Mas ainda antes de injectar nova vida ao circo, já Charlot iniciara, sem o saber, as manobras de salvamento de Merna, a filha do autoritário e cruel dono do espectáculo. Um “pai tirano” que a sujeita à violência e à fome, atenuada por Charlot no momento em que a conhece e divide, qual milagre da multiplicação, o seu pão a meias (os heróis e o seu património crístico). Mais tarde, quando Merna lhe diz que é ele a estrela do circo, que a si se devem as casas cheias, Charlot, lumpemproletário por excelência, toma, finalmente, “consciência de classe” – classe de Herói, claro – e, fazendo a “revolução”, exige um aumento e que Merna seja bem tratada pelo pai.

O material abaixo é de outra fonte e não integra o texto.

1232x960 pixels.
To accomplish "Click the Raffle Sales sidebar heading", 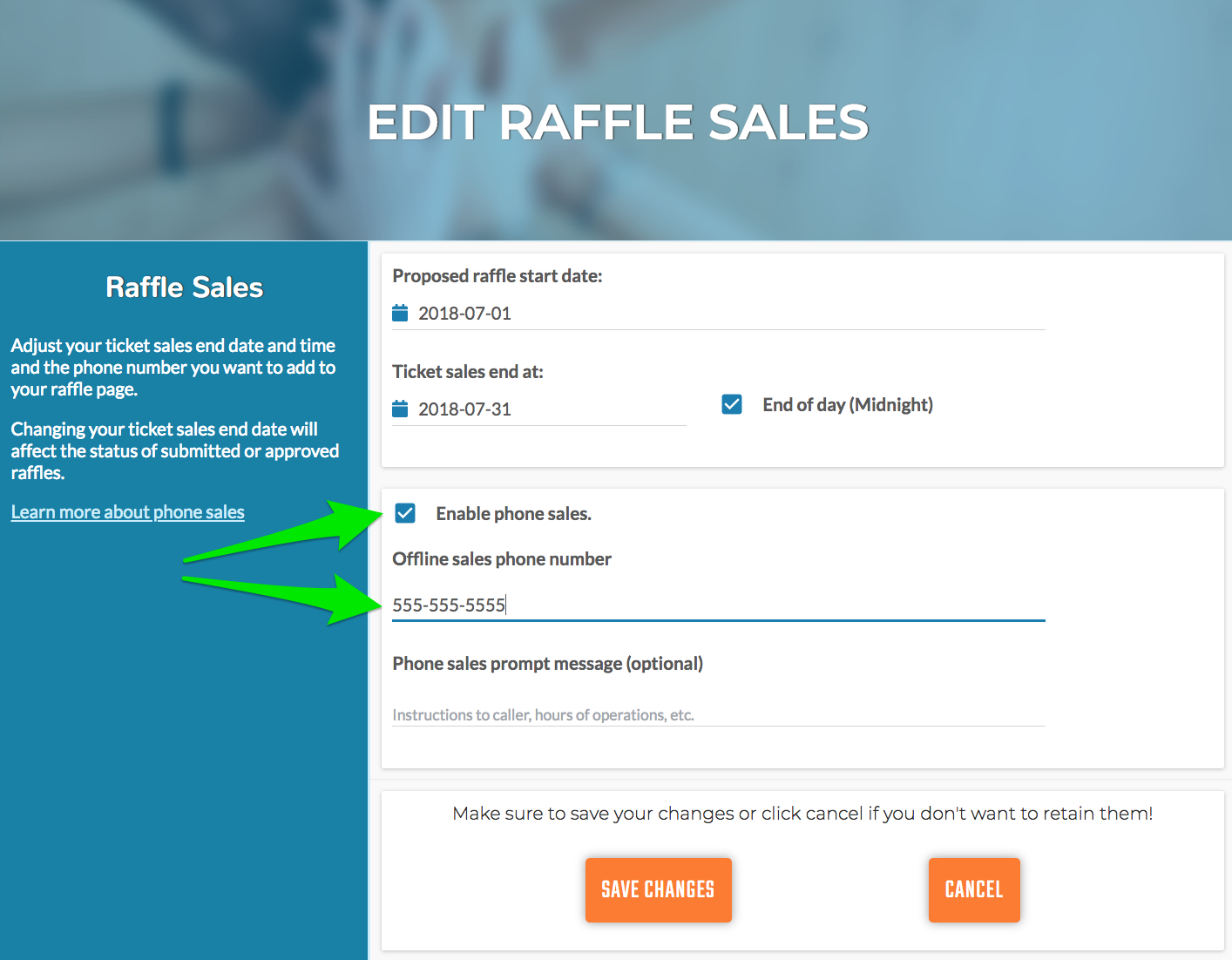I will [184, 287].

Charlot irá, porém, mais fundo. À essência dos heróis. Que não é a força nem a perfeição, antes a magnanimidade, a capacidade de sacrifício, o despojamento ao serviço dos outros. O matar do ego. Apaixonado por Merna (a quem chega a comprar um anel de noivado), sabe desde cedo que esta não o ama, mas ao trapezista seu rival (e seu perfeito oposto: jovem, musculado, impecavelmente vestido). Depois de Charlot ser expulso do circo, Merna foge do pai e pede-lhe para a levar consigo. Um homem comum jamais rejeitaria esta hipótese caída do céu de ficar finalmente com a amada; um herói iria falar com o trapezista para lhe contar que a amada de ambos fugiu, mas que, se casarem, ela poderá voltar e serem felizes juntos. Sim, um herói iria inclusivamente casá-los ao cartório e, depois, levá-los ao pai dela e selar, assim, a libertação do jugo parental…
5.
É hora de abalar. Todos partem. Entre o homem do início e o do final do filme, o que vimos foi uma breve suspensão do tempo. Um sonho fugidio, lindo, que, como na canção, alguém nos lembrou… O circo é desmontado e faz-se ao caminho; Charlot também, mas não vão juntos. Solitário (como todos os heróis por debaixo da capa, ou da bengala e do chapéu) e sem a rapariga, mas com a decência, a rectidão, a justiça. O humanismo. Estes valores, ao contrário do circo, não são nómadas. Não vêm e voltam; não se praticam à segunda-feira e dispensam-se à sexta; não se negoceiam. Era também assim nos westerns.